Free Web space and hosting from freehomepage.com
Search the Web

LadyWrite_4.gif (4890 bytes)

 Home | Surname List | Name Index | The Story | Questions Photo Link |Interesting bits | E-mail

 
TURNWALD FAMILY  PLACE
'A Story of Puhoi' 1863 - 1963
by K.Mooney
 
EDUCATION

Chapter 11

 

The BOHEMIAN Settlers were cut off from their fellow immigrants not only by steep hills and dense forest, but by the language barrier.

A closed-in community, they spoke only their own BOHEMIAN dialect and made little progress in English. When compelled to go into AUCKLAND to trade their produce, they managed as best they could.

A man selling turkeys on the streets could only cry his wares by making turkey noises as he went; two women who needed to buy vinegar wasted half and hour in a shop making sour faces and doing all they could to mime vinegar; another who desired eggs simply cackled like a hen and has no trouble at all in being served.

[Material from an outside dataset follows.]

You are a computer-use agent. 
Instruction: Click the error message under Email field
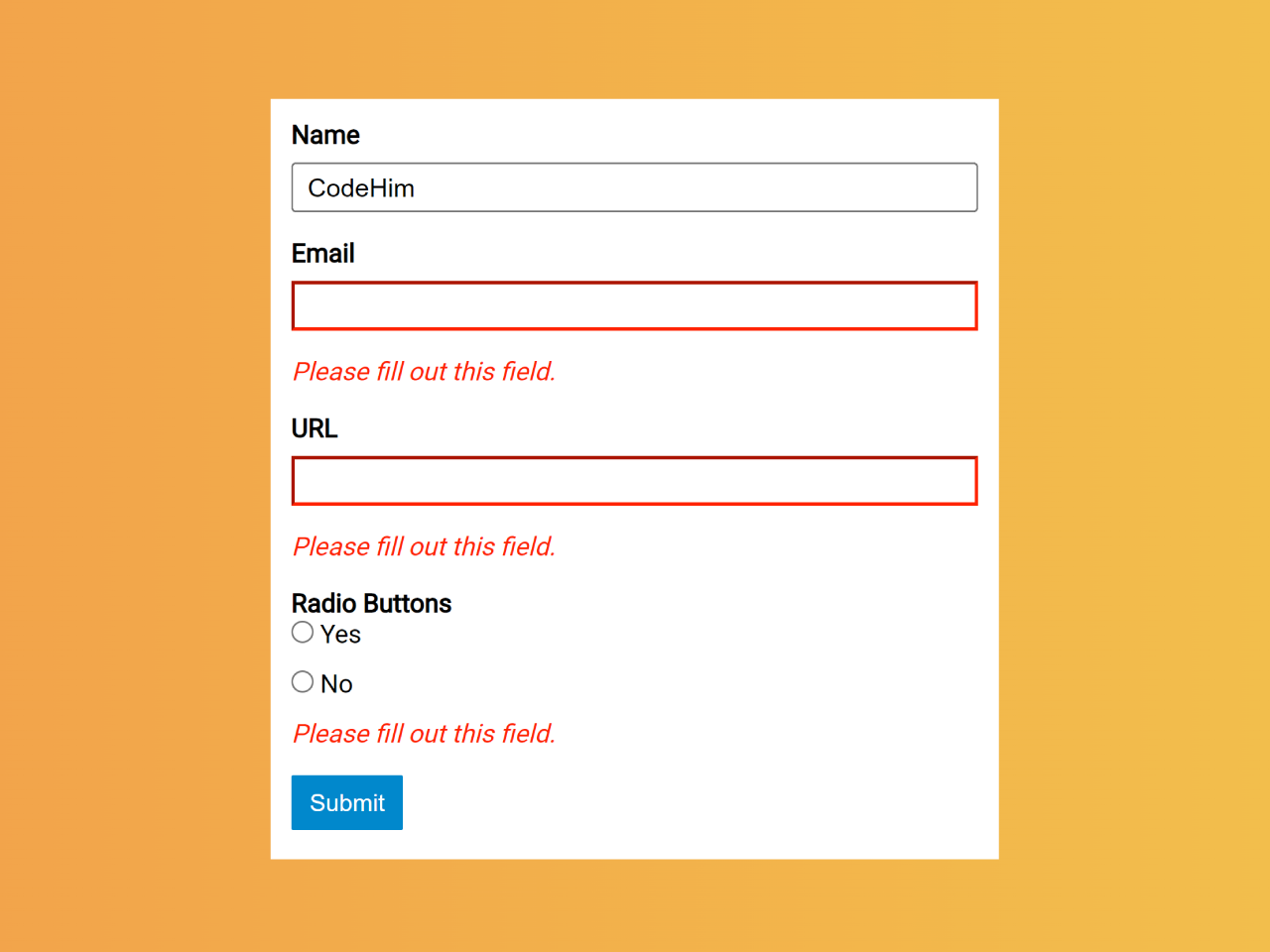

Even in later years, when the people knew English but were not at home with it, shopping in Auckland was a constant difficulty for people who rarely left their backblock homes. A young man from PUHOI, unaccustomed to the city, went into a shop to purchase a reel of cotton. He addressed his request to a life-like dummy modelling stylish cloths. Not unnaturally, she didn't answer him. After repeating his request, he left the shop in a fury and told his friends outside in most expressive BOHEMIAN just what he thought of the manners of Auckland shop assistants.

Vincent SCHISCKA's notebook shows that no frivolous spending sprees took place, however, list after list in his little notebook mentions only "bonnets", "hats", "sugar", "tea", "flour", "soap", etc.

Another man had to procure a collar on which to hang a cow bell. He took advice from his friends better versed in English and was told to ask for a necktie for a cow. His experience with this provides another story of the difficulties of city shopping.

These situations faced by our ancestors, now only amusing fork-lore, were a very serious matter to the first settlers and also provided a great handicap to them. They soon came to realise that a knowledge of the language of the country was an absolute necessity.

They had been dependant upon Capt. and Mrs   KRIPPNER at the start for interpreting and now Mrs KRIPPNER came to their aid again. In 1869 she arrived in PUHOI and started a school for the children.

The historic nikau whares were still in use but two of the inhabitants of one of them had just departed PUHOI, one in search of gold and the other in pursuit of trade. The latter a shoemaker, had given up all hope of making a living among the barefoot BOHEMIANS.

Mrs KRIPPNER set up school in the abandoned room in the whare on the riverbank and the children had their first lessons in English.

Later Mrs KRIPPNER transferred into the slab hut the settlers had erected for the visiting priest and took her classes in the home of Mrs RUSSEK. Soon after she made this change, an Irishman, Mr WALSH came to PUHOI and took over the teaching while Mrs KRIPPNER returned to her own home. Mr WALSH moved the school again, back into the slab shanty which was the Priest's house.

Perhaps the people were tired of make-do methods with their school for they held a meeting about 1870 and decided to petition the government for a school. Mr John SCHOLLUM (affectively called the 'Father of PUHOI' and John WENZLICK took the lead in negotiations and secured a promise of Eighty Pounds from the government if the people could raise One Hundred and Sixty Pounds.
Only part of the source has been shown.